How The Four Agreements Can Affect Your Yoga Practice
A guide to mastering yoga using Don Miguel Ruiz’s wisdom from the ancient teachings.
Your self-limiting beliefs are stopping you from becoming the best version of yourself.
In the book The Four Agreements: A Practical Guide to Personal Freedom, bestselling author and spiritual teacher Don Miguel Ruiz shares four powerful, simple and highly effective ways to free ourselves of these beliefs and live our best life today.
As a yoga practitioner, I saw how these agreements can be used in how I view and practice yoga.
Agreement #1: Be impeccable with your word.
‘You can measure the impeccability of your word by your level of self-love. How much you love yourself and how you feel about yourself are directly proportional to the quality & integrity of your word.’
Yoga is known to many as a form of self-love. Giving time to ourselves equates giving ourselves the undivided attention and care that we deserve.
When our cup is full, we are ready to give. We can give love, undivided attention, and care to others because we have it in ourselves.
Agreement#2: Don’t take anything personally.
‘When you take things personally, you feel offended and your reaction is to defend your beliefs.’
According to the Yoga Mala, yoga should only be learned under the guidance of a Guru who knows the yogic sciences and is experienced in practice.
When you find your teacher, you have to submit and put your trust in her.
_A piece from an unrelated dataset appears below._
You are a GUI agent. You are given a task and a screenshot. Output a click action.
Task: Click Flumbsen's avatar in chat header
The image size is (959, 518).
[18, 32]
Maybe she will raise his voice a little, maybe you will feel you’re a bad student for not being able to ‘perform’ well during class.
Remember, it’s not about you! You are not being given a special treatment nor are you the favorite student.
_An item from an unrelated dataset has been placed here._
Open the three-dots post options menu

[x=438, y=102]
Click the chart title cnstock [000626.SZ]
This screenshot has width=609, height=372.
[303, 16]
You are being taught to make your practice better, just like everyone else is. Nothing more, nothing less.
Agreement #3: Don’t make assumptions.
‘All the drama in your life was rooted in making assumptions and taking things personally.’
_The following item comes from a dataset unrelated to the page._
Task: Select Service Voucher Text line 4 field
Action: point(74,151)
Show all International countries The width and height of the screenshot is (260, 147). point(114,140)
Making assumptions is poison.
Never assume you know it all even though it seems that you do. That your practice no longer needs work. That you know better than your teacher.
Instead, take things by face value.
When you are told to work on your backbends because you do it the wrong way, try not to make assumptions and interpret it differently. When you receive adjustments or scolding from your teacher, take it with humility.
Agreement #4: Do your best.
‘ If you do your best always, over and over again, you will become a master of transformation. Practice makes the master.’
I found out that the more energy I give into my practice (not just asana practice, but also reading about Ashtanga Yoga, spending time with people I practice with, etc), the more I get out of it in return.
The effort is an indication of a student’s enthusiasm and commitment. Once you commit and practice consistently, transformation happens in the mind and body.
Your practice gets better and deeper. Doing your best means giving it your best shot every time.
Takeaway
Whether you are a beginner or a committed yoga practitioner, these agreements are useful to your practice on and off the mat.
Being impeccable with your word, not taking things personally, not making assumptions, and doing your best are the lifetime agreements we need to make with ourselves today.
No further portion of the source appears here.